Consciousness: The End
In my Father's house are many mansions: if it were not so, I would have told you. I go to prepare a place for you.
Author's Note
I have written a paper that sketches out a theory of consciousness.
What I argue in this paper is that what we call—and feel as individual—human consciousness is the product of co-evolution with a strong sexual selection component. This individual consciousness is an internalization of what I call, following the ideas in (Frith, 2025) [PDF], social consciousness. The internalization of social consciousness along with social consciousness itself made it possible for Homo sapiens to migrate out of Africa—indeed, it compelled this migration possibly—some 70,000 to 50,000 years ago and marks a dividing line for the species when cultural evolution begins to operate on ourselves. Consciousness allowed our ancestors to self-domesticate and spread out while maintaining cultural alignment. It operates in the same way in human infants and adults, providing for rapid cultural and language learning and affiliation in the face of noisy environments and enormous poverties of linguistic stimuli.
This is the sixth and zeroth installment of this series. The first is here. The second here. The third is here. The fourth is here. The fifth is here.
0. The End
I remember a particular moment with my father and my twin brother in Garden Plain—here, actually, if you're interested—around our dining room table one evening. My father built that house. The big shed is new, and there's a big enclosed back porch now too, but all the rest—man would I love to be able to live there again. We lost the house when my brother and I were going into late-elementary or early middle school, because of either Reagan or income tax infelicities or both; it hardly matters now.

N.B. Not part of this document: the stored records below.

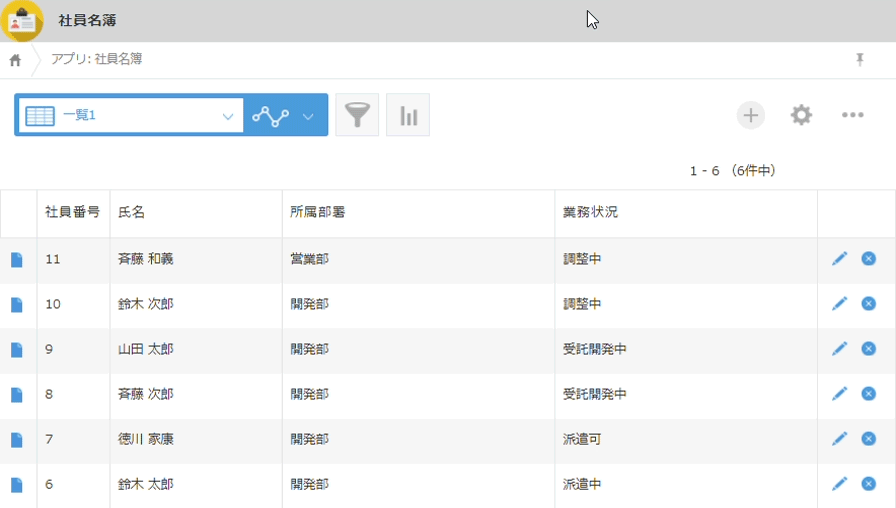Viewport: 896px width, 508px height.
Task: Open the bar chart aggregate icon
Action: 408,115
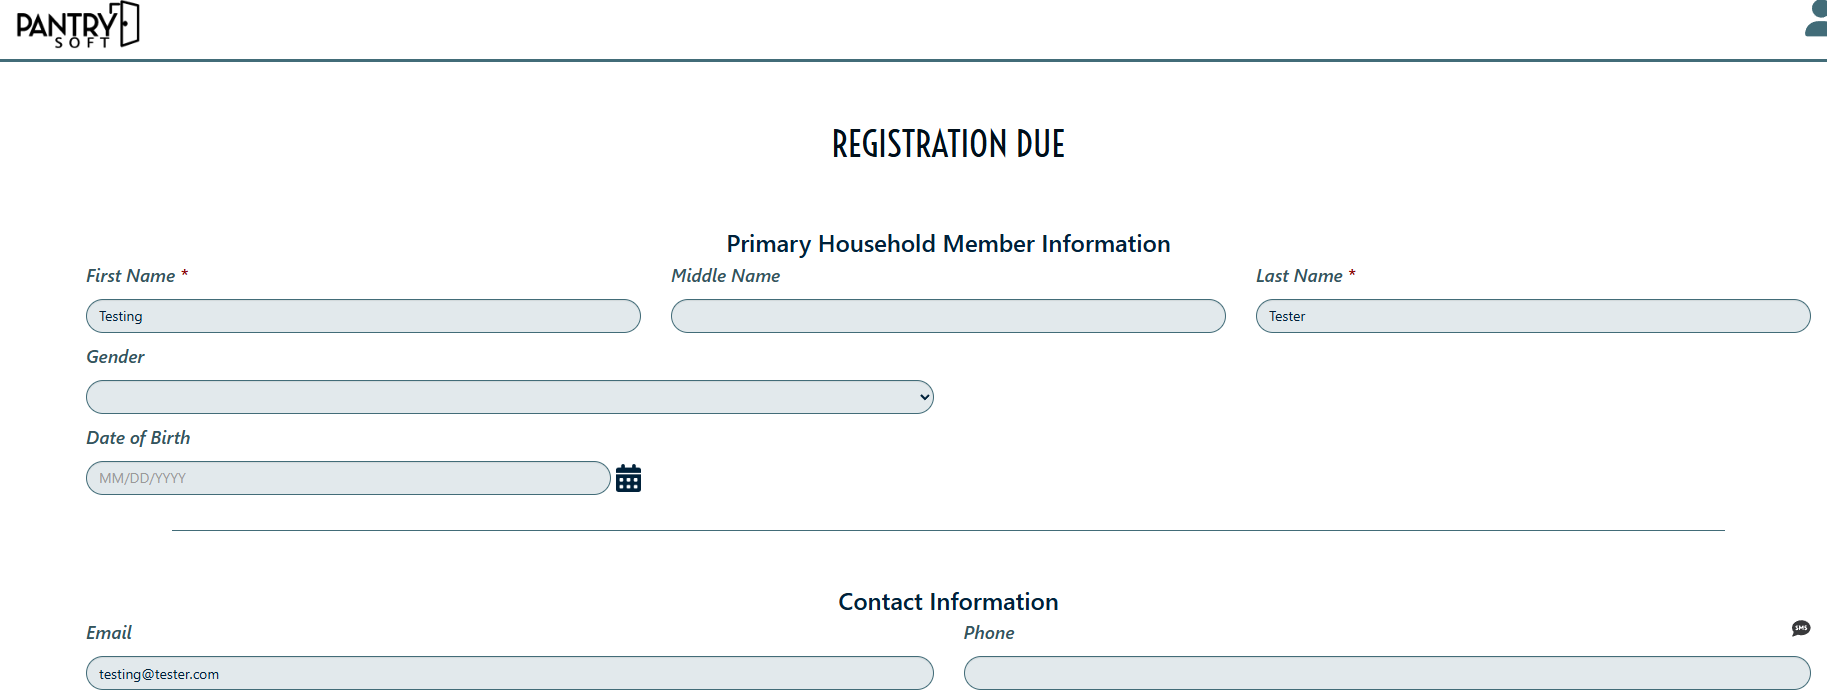Click into the empty Middle Name field
The height and width of the screenshot is (698, 1827).
tap(947, 316)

I know that we moved after 1986, because in 1986, I was sitting on the fence surrounding the compost area slash weed farm—where that shed is now—when my aunt drove up to tell us that my Grandma Violet had a coronary thing (like John Ritter's, I learned much later) and was in the hospital. My other grandparents were suddenly there soon after in the evening (they lived in Dodge City) and had found out from my parents that Grandma Violet had passed away, at 60. But they were told to let my parents break the news. When my parents walked in, the only thing my father could get out was, "Guys, sometimes . . ." before we attacked them and fell together in a circle on our knees—my two younger sisters too—on the living room floor, crying and holding each other. If you could have looked through that big window on the front of the house that night, that's what you would have seen.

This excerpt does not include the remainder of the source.